TASK MATERIAL:
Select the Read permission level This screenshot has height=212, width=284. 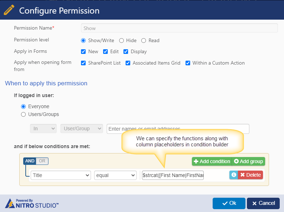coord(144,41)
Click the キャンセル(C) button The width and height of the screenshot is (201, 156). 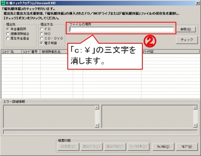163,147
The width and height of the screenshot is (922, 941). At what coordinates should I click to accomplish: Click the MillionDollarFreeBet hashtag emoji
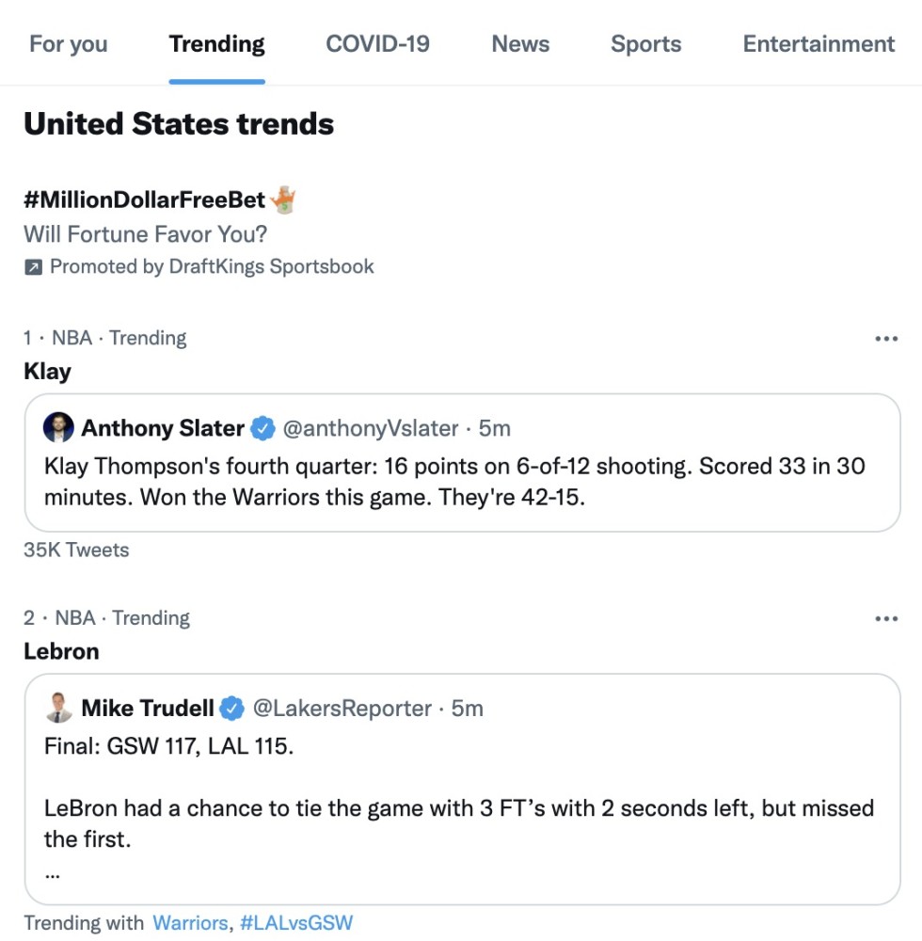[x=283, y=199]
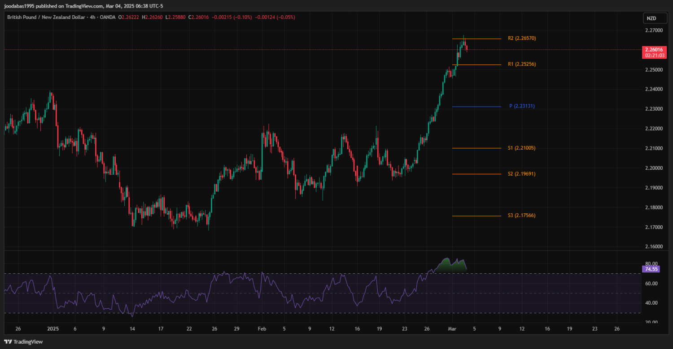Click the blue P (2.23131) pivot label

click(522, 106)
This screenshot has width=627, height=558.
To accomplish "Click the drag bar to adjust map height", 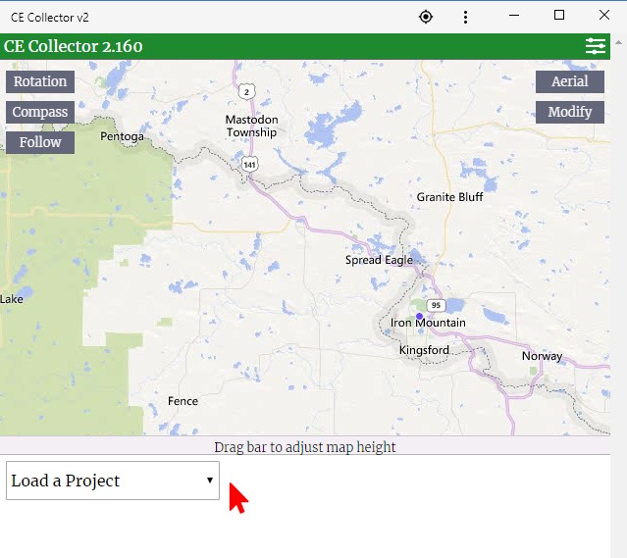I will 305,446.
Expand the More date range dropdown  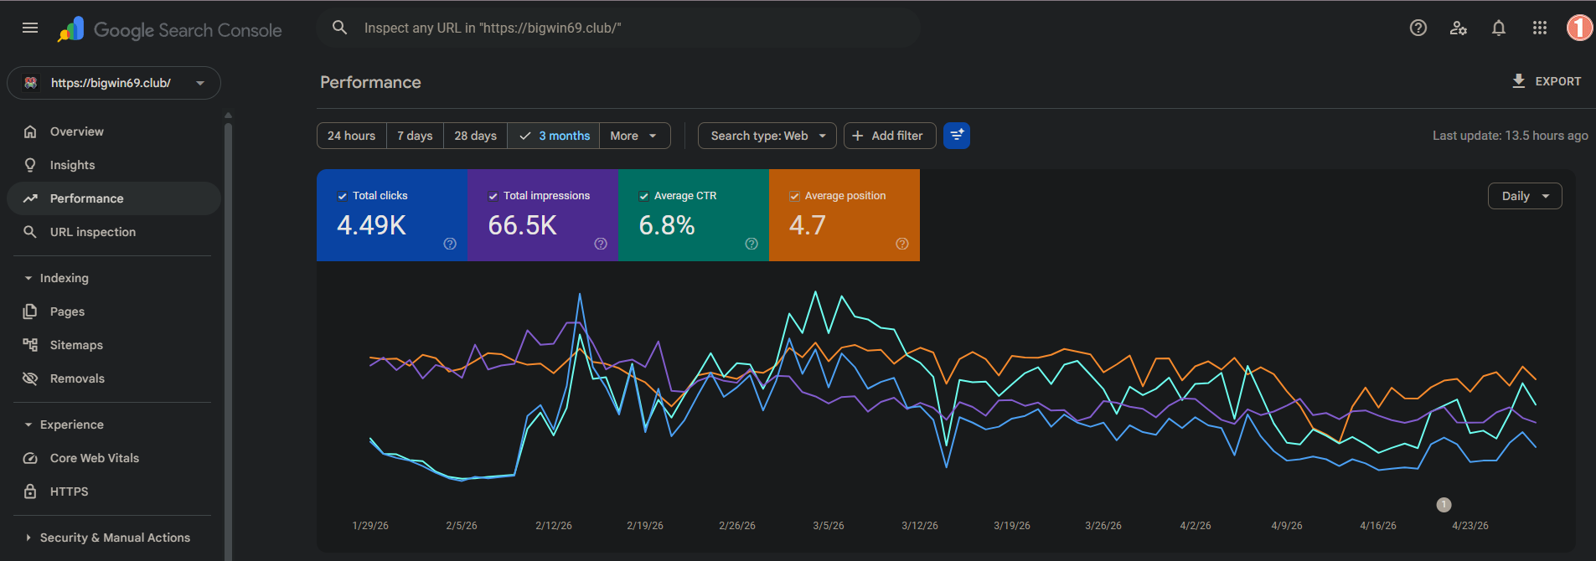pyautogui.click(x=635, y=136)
...
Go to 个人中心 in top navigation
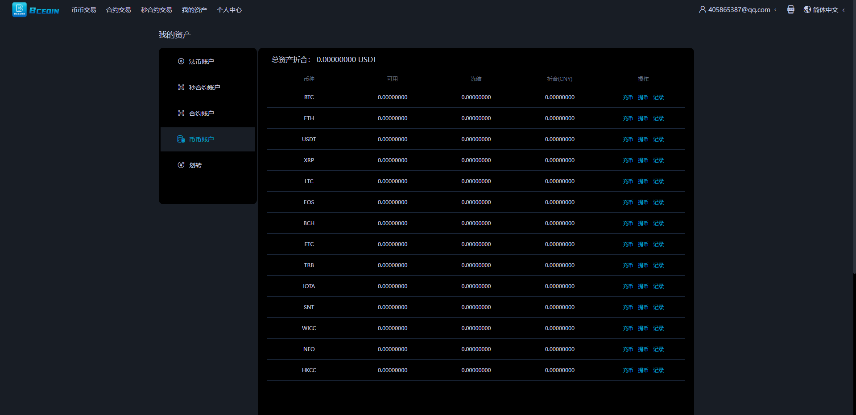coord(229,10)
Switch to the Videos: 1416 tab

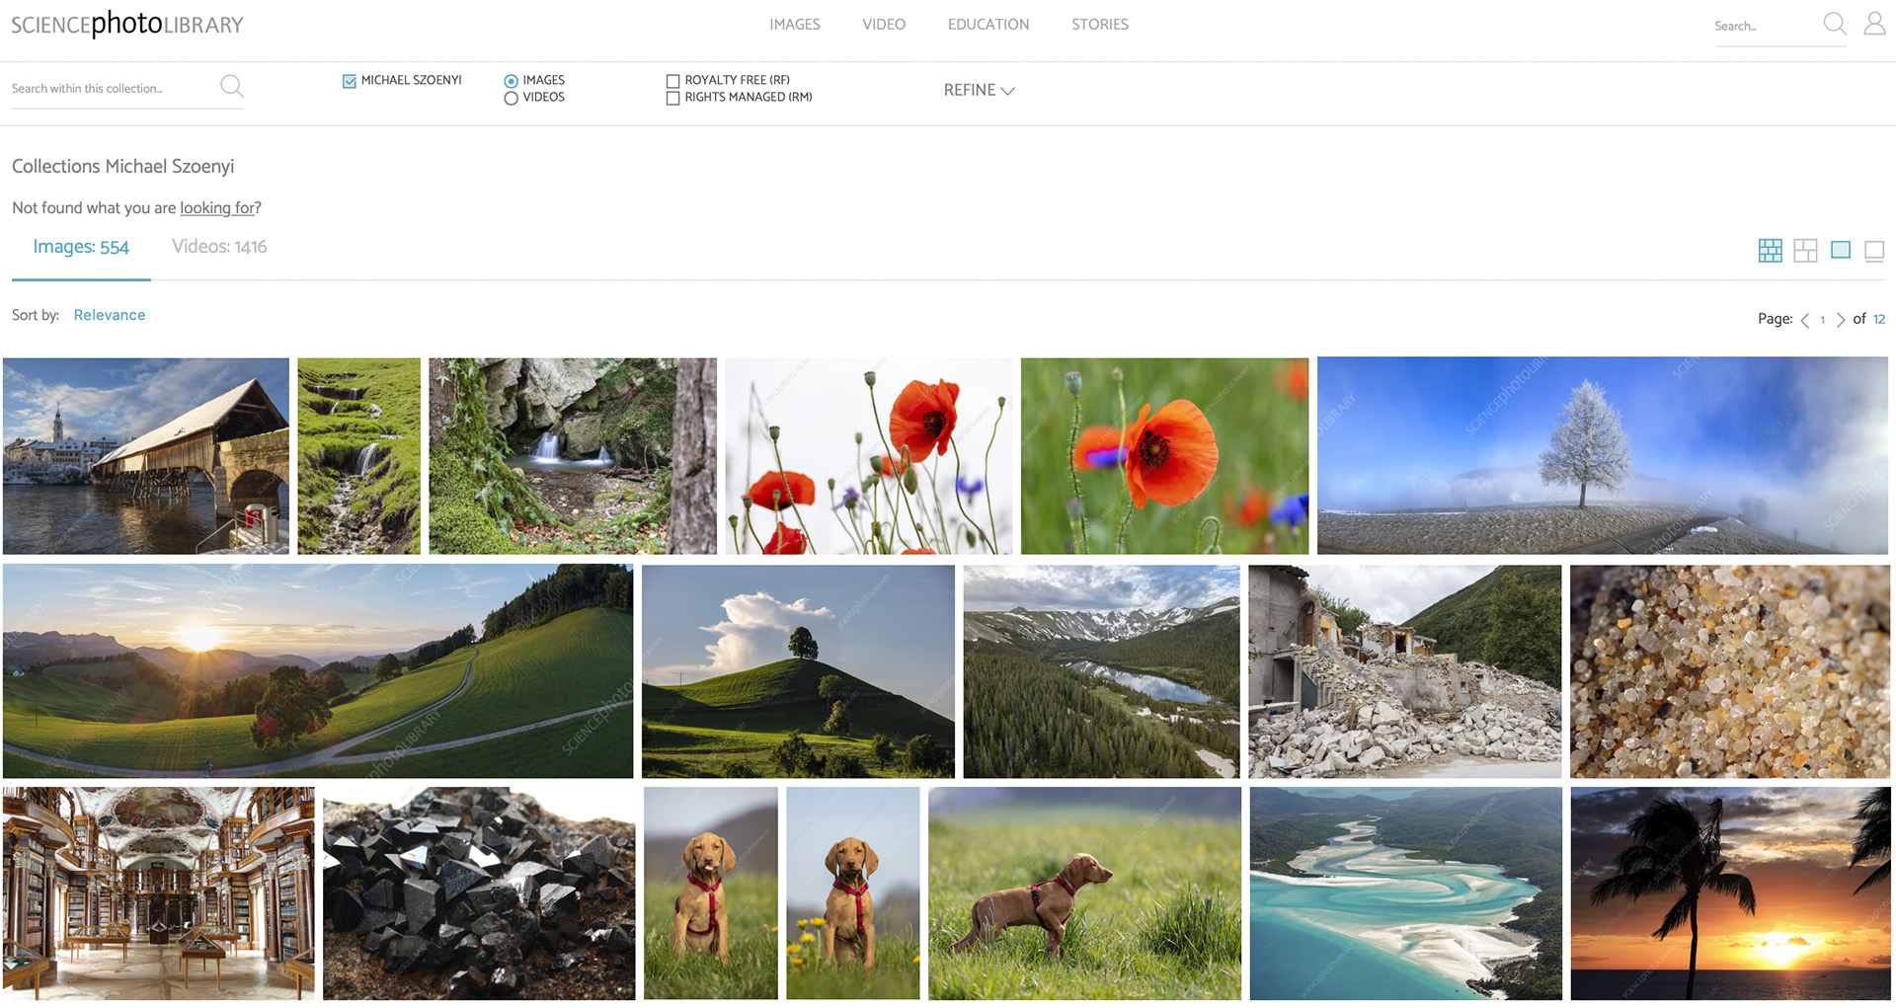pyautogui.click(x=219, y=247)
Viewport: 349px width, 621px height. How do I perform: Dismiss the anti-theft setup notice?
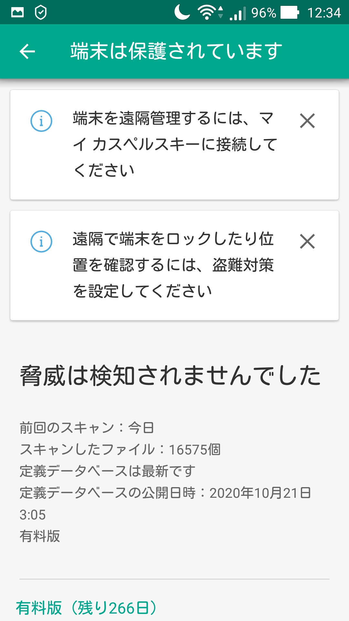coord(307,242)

WHAT IS EXPECTED: The stretch to restate runs from the line above containing "The width and height of the screenshot is (922, 941)." through the line containing "This screenshot has width=627, height=558.". Copy it word for word, ends included, without pictures.

RESULT FOR THIS EXERCISE:
The width and height of the screenshot is (922, 941). At what coordinates should I click to accomplish: Click the MillionDollarFreeBet hashtag emoji
[x=283, y=199]
Click the blue P (2.23131) pivot label

click(522, 106)
This screenshot has width=627, height=558.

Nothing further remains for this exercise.